As FP-25 e a Igreja das Catacumbas

Há alguns dias, ouvia um episódio sobre as FP-25 de Abril. O autor explicava como surgiu este grupo terrorista em Portugal, durante os anos oitenta, já depois de outros grupos semelhantes terem aparecido em Itália e na Alemanha. No nosso país, as FP assaltaram bancos, mataram pessoas, creio que 37, semearam o pânico, exerceram atos de vingança. Anos mais tarde, vários dos seus elementos foram amnistiados.
Estes factos lembraram-me outras notícias ou filmes ou séries cujas histórias rodavam à volta de elementos e organizações terroristas na preparação de ataques. Sempre me interessou perceber as motivações e os mecanismos psicológicos que levam pessoas, que diríamos “normais”, a entrarem nesse mundo, no qual a escala de valores e a educação recebida são subvertidos. Há tempos, lia sobre o recrutamento de jovens europeus para o Estado Islâmico, jovens “normais” europeus, com uma vida semelhante a qualquer um de nós. O que leva uma pessoa dessas a mudar radicalmente a sua vida, a sua mundivisão, o seu quadro de referências? Não tenho uma resposta clara, mas evito as respostas mais fáceis que resumem as motivações dessas pessoas a problemas mentais ou traumas de infância. Quando estamos diante de problemas que desafiam em muito a nossa capacidade de compreender e entender, tendemos a dar respostas simples, normalmente com recurso a chavões básicos.
Quero fazer um ensaio de explicação. Parece-me que esses candidatos a terroristas estão profundamente insatisfeitos. A sua vida e a vida à sua volta não oferecem sentido, propósito, direção. Uma espécie de mito do eterno retorno de rotinas, hábitos, trabalho mecânico ou impessoal. Talvez as relações humanas sejam frágeis e essas pessoas estejam sós. A lista será longa, mas sempre à volta da perda de sentido.
E, de repente, o prototerrorista entra numa realidade paralela, numa nova dimensão da realidade. É-lhe oferecido um sentido, uma luta, uma revolução a travar. A densidade, espessura e sentido de urgência dos seus dias ganham um ritmo alucinante. O tempo deixa de ser linear, monótono, repetitivo. Há sentido e urgência de uma missão. Eis, de forma catastrófica e desumana, a procura de sentido. A formação, as viagens, os contactos, a planificação de um atentado ou ataque são vividos com intensidade, fazendo a pessoa sentir-se viva e com um propósito holístico.
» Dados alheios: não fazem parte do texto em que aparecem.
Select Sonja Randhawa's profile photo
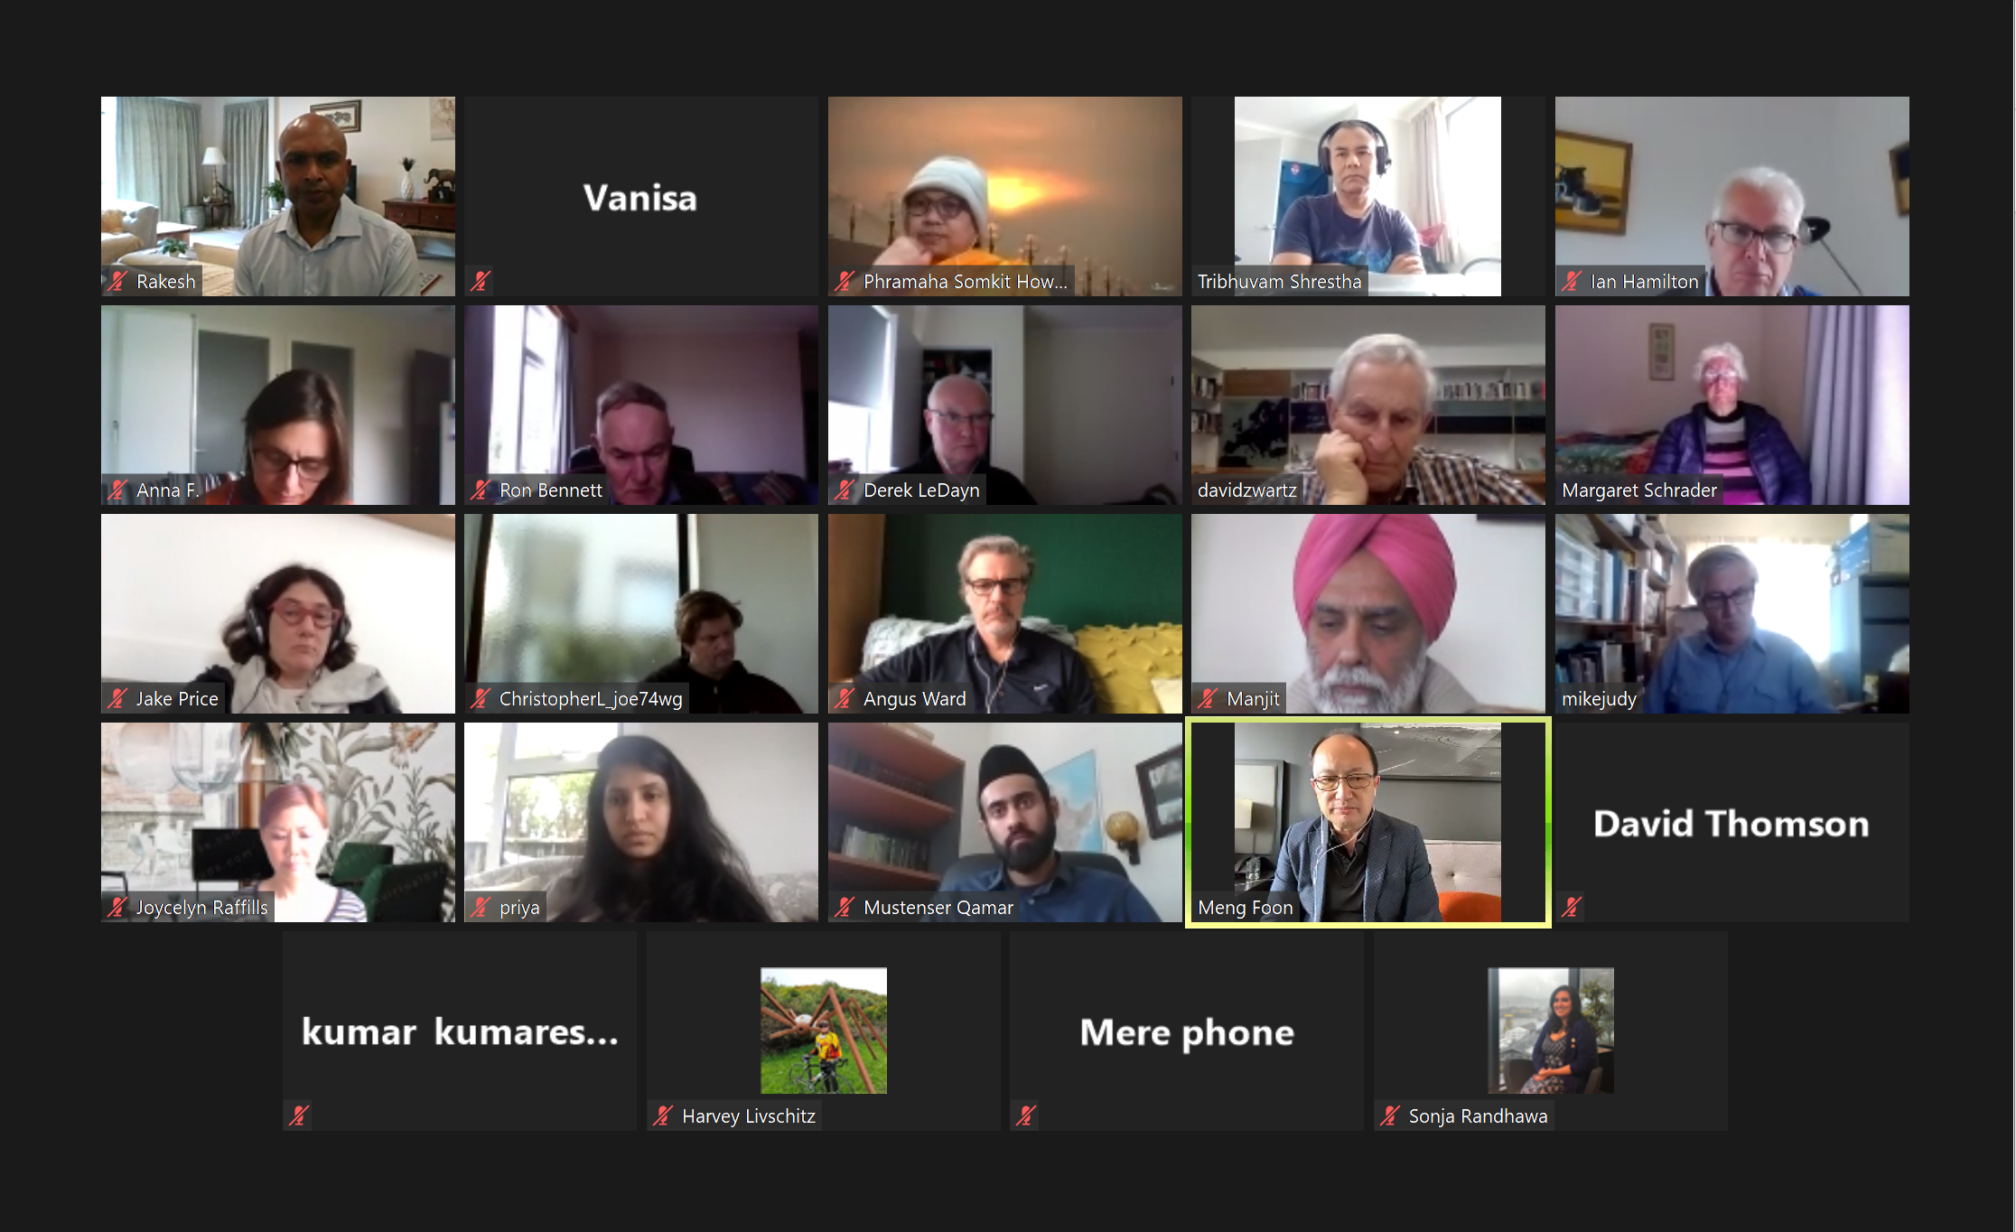This screenshot has height=1232, width=2016. click(1550, 1031)

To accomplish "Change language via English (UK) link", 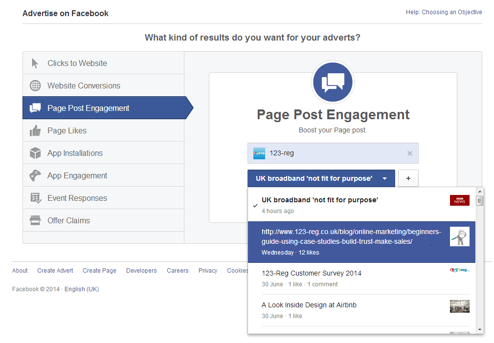I will (82, 289).

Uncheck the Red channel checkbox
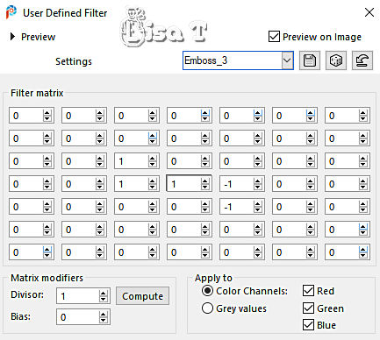tap(308, 291)
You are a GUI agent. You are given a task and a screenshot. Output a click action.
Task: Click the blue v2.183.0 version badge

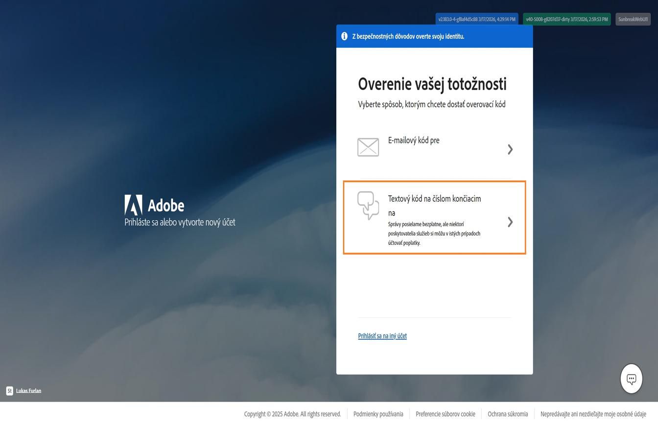click(477, 19)
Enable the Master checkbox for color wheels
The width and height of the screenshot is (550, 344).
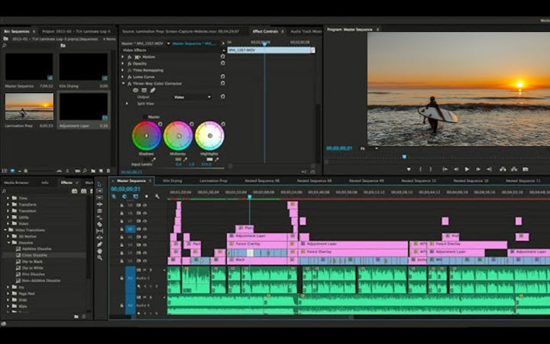(144, 117)
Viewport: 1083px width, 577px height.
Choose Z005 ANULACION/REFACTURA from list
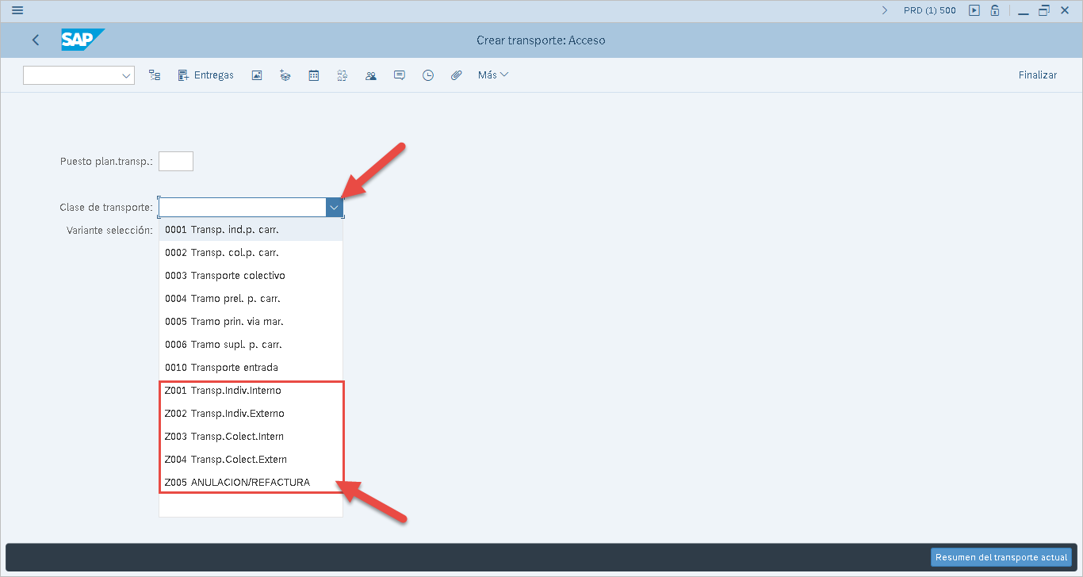click(x=237, y=483)
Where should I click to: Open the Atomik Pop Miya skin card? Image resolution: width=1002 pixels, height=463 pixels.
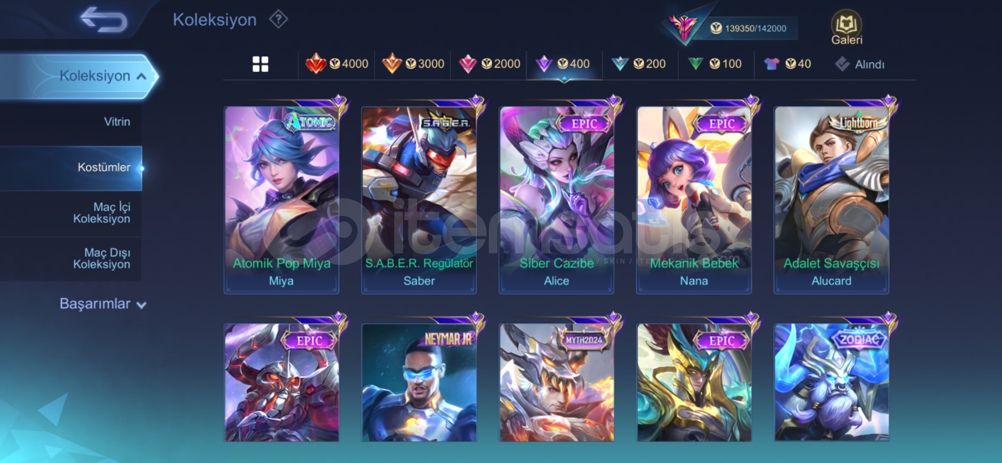[x=282, y=200]
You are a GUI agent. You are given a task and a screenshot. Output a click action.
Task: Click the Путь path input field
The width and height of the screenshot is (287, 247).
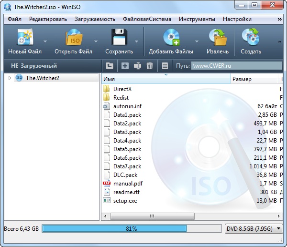pyautogui.click(x=234, y=66)
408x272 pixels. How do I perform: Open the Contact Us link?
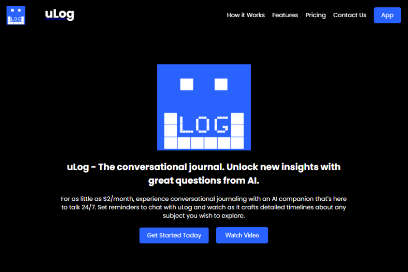[x=350, y=15]
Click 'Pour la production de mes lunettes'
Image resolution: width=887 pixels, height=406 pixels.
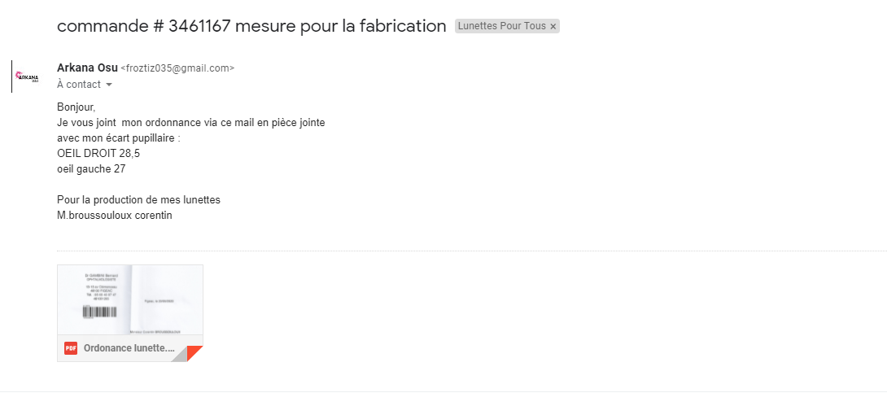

Pergunto-me o que estará a acontecer nas nossas sociedades onde nos afogamos na sobreabundância de tudo, em que somos híper estimulados até à indiferença, correndo sem parar para parte nenhuma. Dá que pensar.
Enquanto ouvia o programa sobre as FP-25 de Abril, o meu espírito voou para um outro tempo. Recordei-me da vida dos primeiros cristãos, perseguidos pelo império romano. Trouxe à memória a vida das primeiras comunidades cristãs, o seu fervor em conhecer e viver a mensagem evangélica, a perceção quase ingénua na crença que o fim do mundo estaria perto e que, portanto, tudo o que estavam a viver era precário e provisório. Muitos destes seguidores de Jesus mudaram radicalmente a sua vida; outros tantos, pagaram com o sangue a fé e devoção na pessoa de Jesus. Como seria a vida destas primeiras comunidades, tantas delas escondidas nas catacumbas? Imagino o fervor, o sentido de urgência, a vivência de cada dia como uma luta a travar, o empenho e vontade de fazer o bem ao próximo. Quantas vidas heroicas, quantos sacrifícios… como olhariam esses primeiros cristãos os seus concidadãos romanos levando a vida como um “business as usual”? É como se estivessem numa outra dimensão da realidade.
É isso que nos falta hoje, creio: sentido, direção, urgência, significado. Mesmo as grandes tradições religiosas parecem acomodadas e sonolentas. Olho para os cristãos à nossa volta (começando por mim) e vejo a satisfação com a “gestão do quotidiano” e isso parece bastar. U teólogo diz que a nossa vida deve ser uma viagem incessante do ‘egodrama’ para o ‘teodrama’ – de uma vida centrada na satisfação e subserviência do Ego para uma vida onde o Reino de Deus sobre a terra é o centro.
Termino com uma pequena história de um livro, “Ditos dos Padres do Deserto” (cristãos que viveram retirados no deserto, nos primeiros séculos da nossa era): um monge perguntou ao seu pai espiritual o que era a oração. Este não lhe respondeu. Mais tarde, viu-o em oração: o rosto e as mãos do pai espiritual tinham-se tornado fogo.

Que essa incandescência não deixe nada por lavrar.